Start of Data supplied
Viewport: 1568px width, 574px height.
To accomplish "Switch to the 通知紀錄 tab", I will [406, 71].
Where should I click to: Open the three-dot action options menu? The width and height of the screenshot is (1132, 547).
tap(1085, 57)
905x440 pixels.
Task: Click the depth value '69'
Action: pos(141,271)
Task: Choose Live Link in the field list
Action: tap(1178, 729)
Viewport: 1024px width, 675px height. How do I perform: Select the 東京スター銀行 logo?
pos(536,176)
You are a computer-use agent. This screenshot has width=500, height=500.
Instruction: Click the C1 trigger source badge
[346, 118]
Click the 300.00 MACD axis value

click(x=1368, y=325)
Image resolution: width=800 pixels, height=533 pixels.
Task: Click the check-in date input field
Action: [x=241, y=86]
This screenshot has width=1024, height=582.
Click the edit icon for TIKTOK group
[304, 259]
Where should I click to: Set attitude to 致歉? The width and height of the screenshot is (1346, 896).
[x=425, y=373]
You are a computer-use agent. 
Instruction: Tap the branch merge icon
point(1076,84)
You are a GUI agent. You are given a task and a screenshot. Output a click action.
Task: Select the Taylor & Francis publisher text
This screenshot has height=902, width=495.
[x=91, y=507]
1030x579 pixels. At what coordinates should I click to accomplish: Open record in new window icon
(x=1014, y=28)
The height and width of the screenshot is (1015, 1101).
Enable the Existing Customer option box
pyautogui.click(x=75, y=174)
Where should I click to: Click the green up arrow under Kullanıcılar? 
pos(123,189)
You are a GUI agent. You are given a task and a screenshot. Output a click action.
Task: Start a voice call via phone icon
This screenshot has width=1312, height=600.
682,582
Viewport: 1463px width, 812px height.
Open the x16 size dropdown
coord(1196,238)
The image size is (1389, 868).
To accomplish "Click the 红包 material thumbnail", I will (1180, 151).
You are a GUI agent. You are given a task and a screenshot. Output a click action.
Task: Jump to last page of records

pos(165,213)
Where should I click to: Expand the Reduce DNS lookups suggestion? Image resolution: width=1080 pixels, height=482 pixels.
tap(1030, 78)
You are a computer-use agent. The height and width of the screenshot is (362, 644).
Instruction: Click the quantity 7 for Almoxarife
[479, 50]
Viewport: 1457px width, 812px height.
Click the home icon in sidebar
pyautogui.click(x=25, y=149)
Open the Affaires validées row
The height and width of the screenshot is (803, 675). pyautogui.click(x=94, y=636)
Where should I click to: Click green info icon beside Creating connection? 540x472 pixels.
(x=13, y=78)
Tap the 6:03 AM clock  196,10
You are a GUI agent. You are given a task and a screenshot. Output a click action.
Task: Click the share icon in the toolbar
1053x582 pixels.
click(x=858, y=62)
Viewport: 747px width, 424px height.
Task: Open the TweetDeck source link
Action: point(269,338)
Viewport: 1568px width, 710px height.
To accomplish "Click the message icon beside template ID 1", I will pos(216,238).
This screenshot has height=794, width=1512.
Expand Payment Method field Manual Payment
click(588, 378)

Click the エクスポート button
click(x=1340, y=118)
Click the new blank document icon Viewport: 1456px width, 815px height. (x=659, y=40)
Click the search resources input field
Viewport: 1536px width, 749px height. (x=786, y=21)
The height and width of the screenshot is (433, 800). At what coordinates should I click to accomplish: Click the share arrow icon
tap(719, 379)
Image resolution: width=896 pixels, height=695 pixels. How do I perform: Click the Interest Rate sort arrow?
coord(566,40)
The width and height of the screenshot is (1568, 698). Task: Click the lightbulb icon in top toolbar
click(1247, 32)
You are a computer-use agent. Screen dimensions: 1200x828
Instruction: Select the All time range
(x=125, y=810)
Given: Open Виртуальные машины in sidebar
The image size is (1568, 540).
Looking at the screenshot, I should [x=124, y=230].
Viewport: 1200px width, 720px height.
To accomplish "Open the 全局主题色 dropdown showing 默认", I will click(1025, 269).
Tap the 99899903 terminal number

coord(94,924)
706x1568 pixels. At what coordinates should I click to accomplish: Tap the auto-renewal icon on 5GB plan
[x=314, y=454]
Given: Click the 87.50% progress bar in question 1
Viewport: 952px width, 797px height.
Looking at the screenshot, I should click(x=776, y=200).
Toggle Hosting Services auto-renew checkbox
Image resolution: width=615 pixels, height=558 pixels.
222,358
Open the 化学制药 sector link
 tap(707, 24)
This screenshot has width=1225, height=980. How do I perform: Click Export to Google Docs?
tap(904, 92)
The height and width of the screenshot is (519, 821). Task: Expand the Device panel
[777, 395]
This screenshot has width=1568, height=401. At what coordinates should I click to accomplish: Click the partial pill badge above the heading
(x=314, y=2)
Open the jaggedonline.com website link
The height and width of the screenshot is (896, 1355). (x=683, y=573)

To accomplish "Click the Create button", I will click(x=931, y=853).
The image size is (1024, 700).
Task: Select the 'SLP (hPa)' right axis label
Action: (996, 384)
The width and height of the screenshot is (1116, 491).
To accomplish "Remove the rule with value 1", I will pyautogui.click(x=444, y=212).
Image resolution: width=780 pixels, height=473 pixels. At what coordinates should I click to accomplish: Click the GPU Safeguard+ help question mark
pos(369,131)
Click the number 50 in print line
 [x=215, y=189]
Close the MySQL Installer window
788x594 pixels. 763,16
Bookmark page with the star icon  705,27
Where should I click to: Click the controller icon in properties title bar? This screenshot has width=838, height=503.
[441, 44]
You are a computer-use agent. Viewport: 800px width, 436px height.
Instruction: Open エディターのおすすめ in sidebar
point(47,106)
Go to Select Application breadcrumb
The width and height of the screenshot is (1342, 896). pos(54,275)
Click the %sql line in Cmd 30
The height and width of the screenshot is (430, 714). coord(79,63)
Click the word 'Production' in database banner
End of Data supplied
--- What is being asked ---
Copy the lines of the data above exactly as written, beginning with the line containing "Click the home icon in sidebar" and ending with the line containing "Tap the 6:03", and leave out all other lines.

--- Answer ---
Click the home icon in sidebar
pyautogui.click(x=25, y=149)
Open the Affaires validées row
The height and width of the screenshot is (803, 675). pyautogui.click(x=94, y=636)
Where should I click to: Click green info icon beside Creating connection? 540x472 pixels.
(x=13, y=78)
Tap the 6:03 AM clock  196,10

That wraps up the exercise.